La frase que importa: España no está creciendo más rápido que su propio potencial; está creciendo en un entorno en el que sus vecinos frenan. Cuando Europa corrija, la brecha se cerrará, y no necesariamente porque España acelere.


TRES NOTICIAS CON ÁNGULO

Mercadona, Lidl y Dia disparan un 45% la venta por tienda en cinco años Expansión, 12 de mayo

El titular esconde la lectura relevante: no es que las tres cadenas hayan mejorado su gestión al mismo ritmo, es que el mercado ha migrado hacia ellas. Un 45% más de venta por tienda en cinco años, con inflación acumulada moderada, significa que estas superficies capturan tráfico que antes se repartía entre más puntos de venta. La concentración no es un riesgo futuro del retail español: ya está ocurriendo, y los datos lo confirman tienda a tienda.
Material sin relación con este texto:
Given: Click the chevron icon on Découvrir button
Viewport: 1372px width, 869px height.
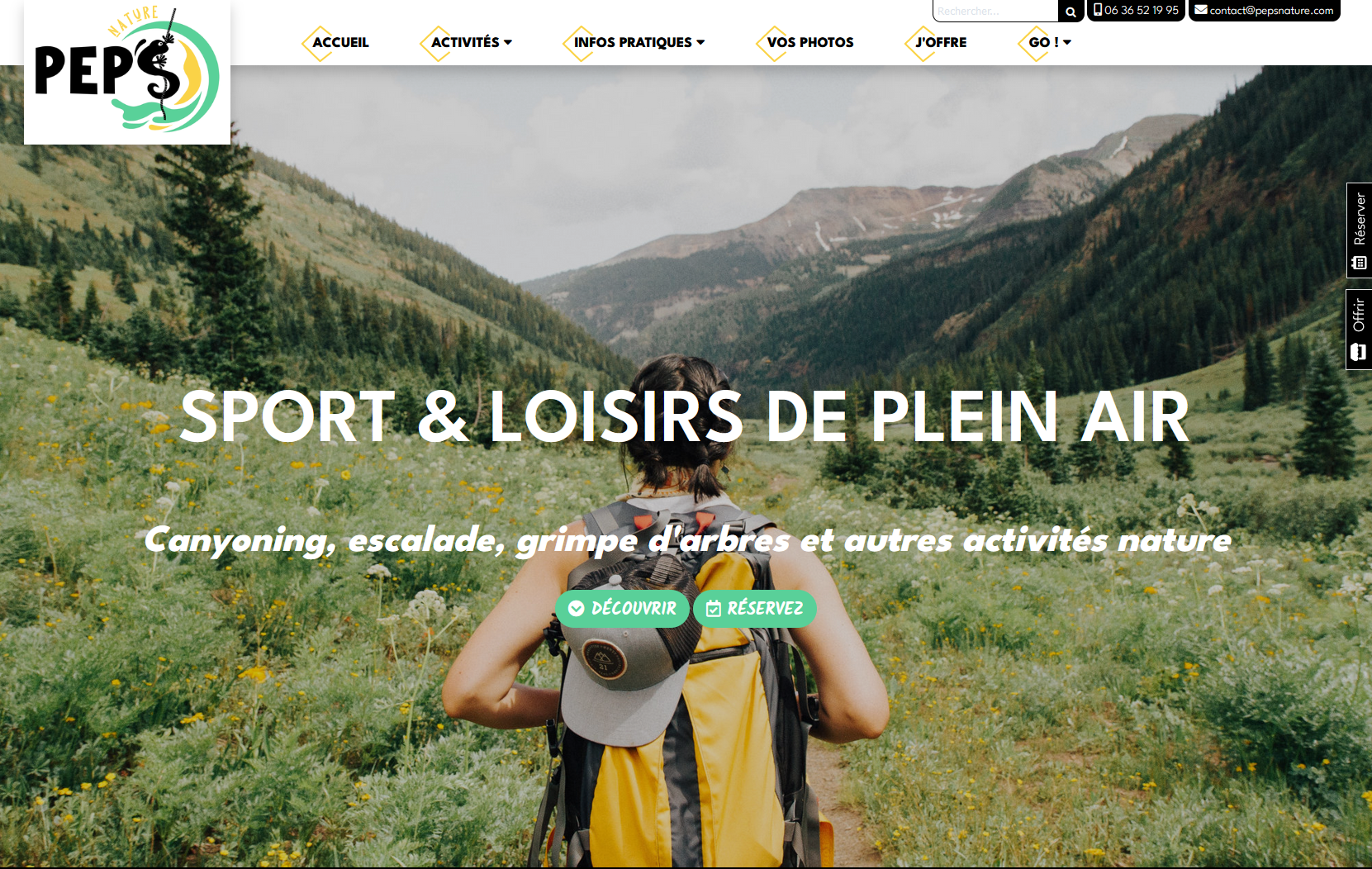Looking at the screenshot, I should [577, 609].
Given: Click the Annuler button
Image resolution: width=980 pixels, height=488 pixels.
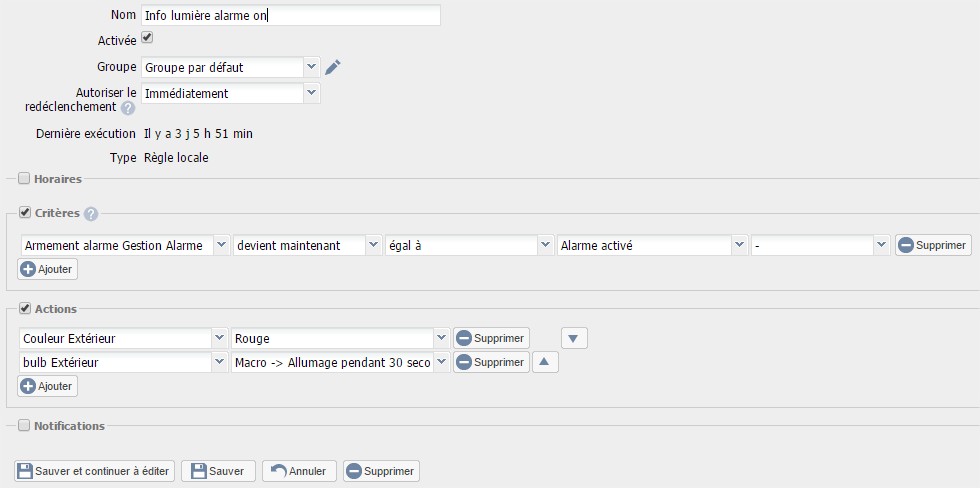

Glovo pacta con los sindicatos un ERE para 436 repartidores Expansión, 13 de mayo

El ajuste de Glovo no es una noticia de empleo: es una noticia de modelo de negocio. La compañía que prometió democratizar la entrega urbana reduce plantilla porque el volumen no sostiene la estructura de costes que exige la regularización laboral. Lo que parecía una ventaja competitiva —velocidad y capilaridad— resulta ser un coste que el mercado no está dispuesto a pagar íntegramente. El quick commerce sigue buscando su ecuación de rentabilidad.

Zara supera a Nike como la marca de moda más valiosa del mundo con 44.000 millones de dólares El Economista, 14 de mayo

La cifra es llamativa, pero la lectura estructural es más interesante: Zara supera a Nike en valor de marca en un momento en que el retail físico europeo crece a tasas modestas y el fast fashion enfrenta presión regulatoria creciente. Lo que Inditex ha construido no es una marca de moda: es una plataforma de producción y distribución con una marca encima. Eso es lo que el mercado valora en 44.000 millones de dólares, y eso es lo que ningún competidor ha logrado replicar en cuarenta años.


Datos de la semana · Ventas minoristas marzo 2026 — variación respecto al año anterior por país

↑ variación interanual

El mapa europeo del retail en marzo de 2026 dibuja dos bloques nítidos: la periferia ibérica crece con fuerza (Portugal lidera con +5,5%, España con +4,1%), mientras el núcleo industrial —Alemania en cabeza— retrocede. Francia y Bélgica se mantienen en positivo pero a tasas que no compensan la inflación acumulada en costes de operación.

La lectura estructural es que la divergencia ibérica responde a factores que no son exportables al corto plazo: mercado laboral más dinámico, turismo como palanca de consumo y menor exposición a la crisis industrial manufacturera que lastra a Alemania. Pero Portugal y España también son economías con alta sensibilidad a los tipos de interés y al crédito al consumo. Si el BCE mantiene tipos más tiempo del previsto, la ventaja ibérica se erosiona antes de lo que los datos actuales sugieren.


LA PREDICCIÓN

La concentración que muestran los datos de Mercadona, Lidl y Dia —un 45% más de venta por tienda en cinco años— no ha tocado techo. Si el patrón de migración de tráfico hacia grandes cadenas continúa al ritmo actual, el número de puntos de venta minoristas independientes en alimentación en España caerá por debajo de los 35.000 establecimientos activos antes de que cierre 2027. Sería el nivel más bajo en dos décadas, y llegaría sin que ningún indicador macroeconómico lo anticipe: el consumo agregado seguirá creciendo mientras los negocios que lo sostienen desaparecen uno a uno.